Item/Entity Commands

 

These commands target items that are not held by players and otherworld entities.

 

Toggle Inventory Upon Death

 

Minecraft Inventory

 

Keep your inventory items after you die or clear it out, depending on the command.

 

/gamerule keepInventory true – to keep inventory items after death

 

/gamerule keepInventory false – to clear inventory after death

 

Summon Entity

 

Spawn an entity at a specific player’s location or a specific location: /summon <entity> [x y z]

 

Conclusion

 

At the end of the day, are Minecraft commands cheats or are they just accessible features?

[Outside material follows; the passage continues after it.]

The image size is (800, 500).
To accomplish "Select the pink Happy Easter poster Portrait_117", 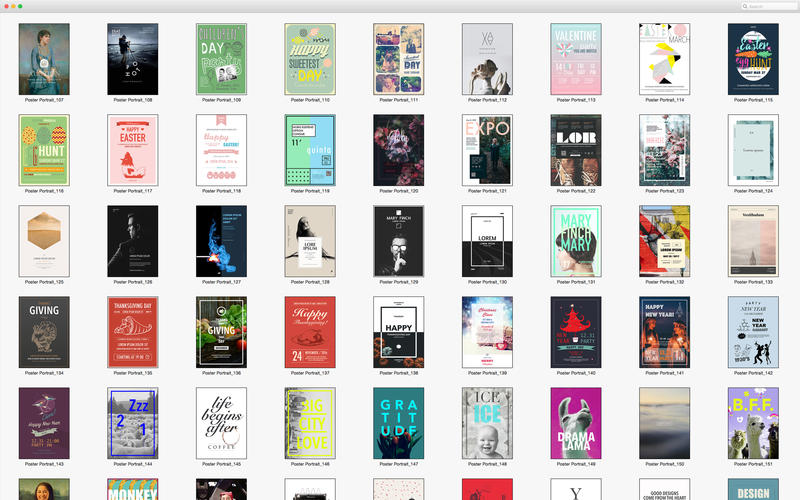I will pyautogui.click(x=133, y=150).
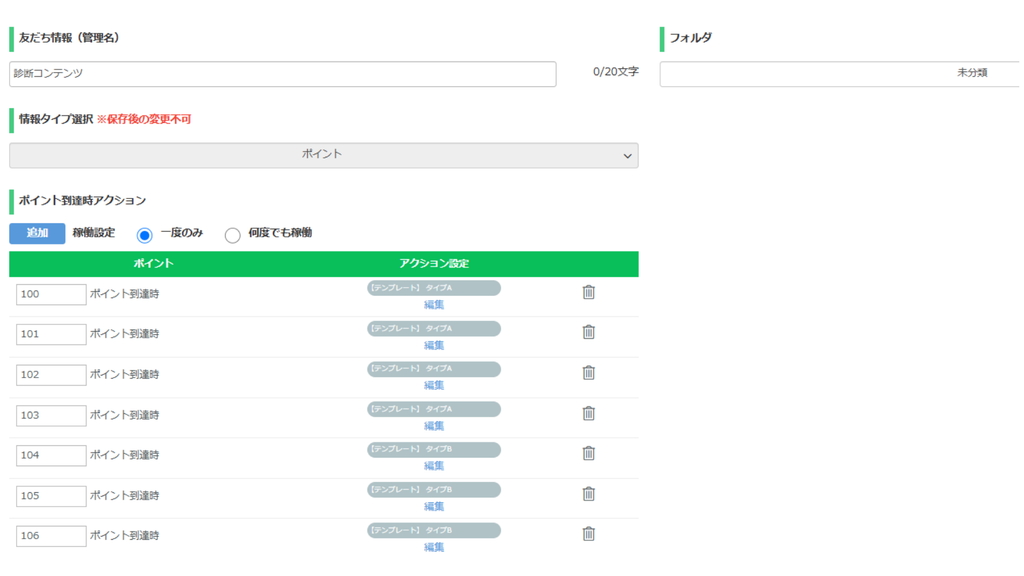Delete the 105 point action row
This screenshot has height=576, width=1024.
[588, 494]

Again, it depends on when you use them and how you use them. 

 

Lets recap what we covered in our Minecraft commands guide: 

 

Table of Content:

 

  • What Are Minecraft Commands?
  • Are Minecraft Console Commands Cheats?
  • How to Use Minecraft Commands
  • Player-Targeted Minecraft Commands
  • Environment/Gameplay Commands
  • Item/Entity Commands

 

Some players are comfortable using them to bypass certain processes or procedures. Others practice a little more caution. Regardless, there’s no denying that Minecraft console commands can drastically change how you experience the game.